What to produce
Copy the lines exactly as they appear, starting with the first line of the records and ending with the line that contains "Click the Group".
++++++++++
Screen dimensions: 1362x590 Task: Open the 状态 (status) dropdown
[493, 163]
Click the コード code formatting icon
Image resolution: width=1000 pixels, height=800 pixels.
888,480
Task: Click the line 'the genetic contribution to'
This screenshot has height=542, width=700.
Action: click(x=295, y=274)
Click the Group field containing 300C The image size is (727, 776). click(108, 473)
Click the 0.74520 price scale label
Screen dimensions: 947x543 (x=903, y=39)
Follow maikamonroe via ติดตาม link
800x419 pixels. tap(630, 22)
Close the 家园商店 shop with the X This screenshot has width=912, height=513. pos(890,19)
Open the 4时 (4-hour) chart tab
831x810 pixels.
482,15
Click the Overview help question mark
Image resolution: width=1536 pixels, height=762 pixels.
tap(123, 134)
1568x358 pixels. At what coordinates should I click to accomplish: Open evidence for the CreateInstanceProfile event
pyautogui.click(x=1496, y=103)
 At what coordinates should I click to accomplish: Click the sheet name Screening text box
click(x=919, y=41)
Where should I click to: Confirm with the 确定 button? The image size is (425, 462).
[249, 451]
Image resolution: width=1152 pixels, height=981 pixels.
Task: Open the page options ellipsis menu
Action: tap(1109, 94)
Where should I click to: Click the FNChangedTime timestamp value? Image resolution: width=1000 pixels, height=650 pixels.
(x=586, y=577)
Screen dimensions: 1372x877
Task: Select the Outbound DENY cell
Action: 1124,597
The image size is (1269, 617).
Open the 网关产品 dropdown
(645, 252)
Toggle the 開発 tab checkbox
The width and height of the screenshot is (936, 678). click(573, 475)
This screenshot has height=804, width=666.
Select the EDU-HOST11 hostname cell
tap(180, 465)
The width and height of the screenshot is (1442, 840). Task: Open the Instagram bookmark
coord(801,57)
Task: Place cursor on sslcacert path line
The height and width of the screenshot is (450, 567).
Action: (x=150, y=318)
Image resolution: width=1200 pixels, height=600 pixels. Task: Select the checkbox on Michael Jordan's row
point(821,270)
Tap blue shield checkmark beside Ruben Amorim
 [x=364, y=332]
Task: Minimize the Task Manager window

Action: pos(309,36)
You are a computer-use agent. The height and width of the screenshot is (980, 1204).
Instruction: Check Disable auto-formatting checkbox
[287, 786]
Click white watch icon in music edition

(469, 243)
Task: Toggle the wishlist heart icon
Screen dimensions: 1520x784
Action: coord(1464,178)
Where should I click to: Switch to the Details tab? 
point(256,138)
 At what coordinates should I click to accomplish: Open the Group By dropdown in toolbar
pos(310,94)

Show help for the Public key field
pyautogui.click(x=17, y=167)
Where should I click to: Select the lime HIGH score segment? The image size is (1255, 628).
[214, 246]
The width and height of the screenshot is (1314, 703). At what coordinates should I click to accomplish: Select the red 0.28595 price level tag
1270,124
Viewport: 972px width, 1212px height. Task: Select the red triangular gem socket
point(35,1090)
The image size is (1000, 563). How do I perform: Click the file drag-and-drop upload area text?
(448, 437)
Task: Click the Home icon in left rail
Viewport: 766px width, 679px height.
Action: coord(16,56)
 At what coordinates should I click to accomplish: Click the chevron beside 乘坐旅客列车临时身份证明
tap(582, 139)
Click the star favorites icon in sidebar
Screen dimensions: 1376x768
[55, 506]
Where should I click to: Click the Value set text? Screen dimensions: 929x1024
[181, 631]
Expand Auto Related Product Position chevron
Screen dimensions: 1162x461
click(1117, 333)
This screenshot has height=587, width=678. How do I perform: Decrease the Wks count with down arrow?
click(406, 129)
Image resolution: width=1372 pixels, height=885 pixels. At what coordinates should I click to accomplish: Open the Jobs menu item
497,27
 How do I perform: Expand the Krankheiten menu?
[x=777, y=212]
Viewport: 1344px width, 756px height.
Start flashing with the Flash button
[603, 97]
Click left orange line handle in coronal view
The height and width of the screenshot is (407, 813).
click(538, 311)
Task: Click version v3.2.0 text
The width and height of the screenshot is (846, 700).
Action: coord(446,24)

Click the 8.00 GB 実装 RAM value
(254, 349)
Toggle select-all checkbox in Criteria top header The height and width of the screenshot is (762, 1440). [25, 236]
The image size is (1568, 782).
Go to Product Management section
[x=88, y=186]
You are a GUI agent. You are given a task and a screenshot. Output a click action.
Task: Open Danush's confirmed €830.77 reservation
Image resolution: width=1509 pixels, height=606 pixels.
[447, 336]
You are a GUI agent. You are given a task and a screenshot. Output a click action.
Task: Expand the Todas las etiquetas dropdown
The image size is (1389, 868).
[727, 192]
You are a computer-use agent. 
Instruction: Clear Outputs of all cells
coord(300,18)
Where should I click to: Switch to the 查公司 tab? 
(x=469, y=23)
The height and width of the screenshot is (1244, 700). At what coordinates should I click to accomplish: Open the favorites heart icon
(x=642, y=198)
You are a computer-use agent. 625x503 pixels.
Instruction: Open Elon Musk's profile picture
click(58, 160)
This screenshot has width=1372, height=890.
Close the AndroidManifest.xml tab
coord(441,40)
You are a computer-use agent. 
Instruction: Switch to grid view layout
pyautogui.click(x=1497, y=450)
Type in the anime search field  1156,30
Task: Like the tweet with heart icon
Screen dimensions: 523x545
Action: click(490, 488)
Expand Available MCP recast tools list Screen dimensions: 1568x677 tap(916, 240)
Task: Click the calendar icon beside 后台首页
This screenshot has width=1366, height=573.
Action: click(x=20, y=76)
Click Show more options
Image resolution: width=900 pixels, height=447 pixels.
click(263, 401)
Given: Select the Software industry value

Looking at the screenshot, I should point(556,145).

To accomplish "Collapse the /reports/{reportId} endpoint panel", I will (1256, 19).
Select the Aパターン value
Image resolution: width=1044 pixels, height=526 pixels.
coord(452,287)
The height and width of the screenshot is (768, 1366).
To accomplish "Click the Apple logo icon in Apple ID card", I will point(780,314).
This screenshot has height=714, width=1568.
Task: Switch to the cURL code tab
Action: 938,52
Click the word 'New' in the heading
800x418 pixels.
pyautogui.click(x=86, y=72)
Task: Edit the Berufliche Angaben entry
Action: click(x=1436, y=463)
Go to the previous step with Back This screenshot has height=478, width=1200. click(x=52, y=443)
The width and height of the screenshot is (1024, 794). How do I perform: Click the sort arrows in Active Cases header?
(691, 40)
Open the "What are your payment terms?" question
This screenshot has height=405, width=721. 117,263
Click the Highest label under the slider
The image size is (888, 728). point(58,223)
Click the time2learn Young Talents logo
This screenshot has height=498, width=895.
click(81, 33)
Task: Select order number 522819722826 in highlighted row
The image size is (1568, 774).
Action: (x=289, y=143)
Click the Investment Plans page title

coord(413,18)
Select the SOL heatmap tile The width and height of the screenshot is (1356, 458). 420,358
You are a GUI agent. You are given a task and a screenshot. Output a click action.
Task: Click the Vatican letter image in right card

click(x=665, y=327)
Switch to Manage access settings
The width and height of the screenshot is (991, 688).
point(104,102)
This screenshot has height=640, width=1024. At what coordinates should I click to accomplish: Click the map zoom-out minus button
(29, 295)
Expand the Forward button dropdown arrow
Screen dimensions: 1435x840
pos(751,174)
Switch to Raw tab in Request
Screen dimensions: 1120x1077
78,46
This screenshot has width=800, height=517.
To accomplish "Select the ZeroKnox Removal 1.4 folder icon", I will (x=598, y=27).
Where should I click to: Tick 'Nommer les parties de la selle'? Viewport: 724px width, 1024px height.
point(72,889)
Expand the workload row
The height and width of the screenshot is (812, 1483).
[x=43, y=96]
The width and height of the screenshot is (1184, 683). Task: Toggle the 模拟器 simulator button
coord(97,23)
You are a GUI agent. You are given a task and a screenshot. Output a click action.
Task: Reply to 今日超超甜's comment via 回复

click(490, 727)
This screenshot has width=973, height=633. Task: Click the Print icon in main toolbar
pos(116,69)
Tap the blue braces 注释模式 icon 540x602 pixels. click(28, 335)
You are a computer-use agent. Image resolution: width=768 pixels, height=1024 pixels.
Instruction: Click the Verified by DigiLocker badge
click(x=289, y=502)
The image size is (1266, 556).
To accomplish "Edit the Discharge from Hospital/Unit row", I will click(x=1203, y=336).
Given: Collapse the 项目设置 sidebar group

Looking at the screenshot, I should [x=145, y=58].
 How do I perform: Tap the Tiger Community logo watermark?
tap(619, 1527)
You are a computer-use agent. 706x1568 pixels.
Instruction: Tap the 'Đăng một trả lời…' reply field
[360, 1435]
++++++++++
Reply to the task
Screen dimensions: 1362x590 Task: Open the 状态 (status) dropdown
[493, 163]
Click the コード code formatting icon
Image resolution: width=1000 pixels, height=800 pixels.
888,480
Task: Click the line 'the genetic contribution to'
This screenshot has height=542, width=700.
Action: click(x=295, y=274)
Click the Group field containing 300C The image size is (727, 776). click(108, 473)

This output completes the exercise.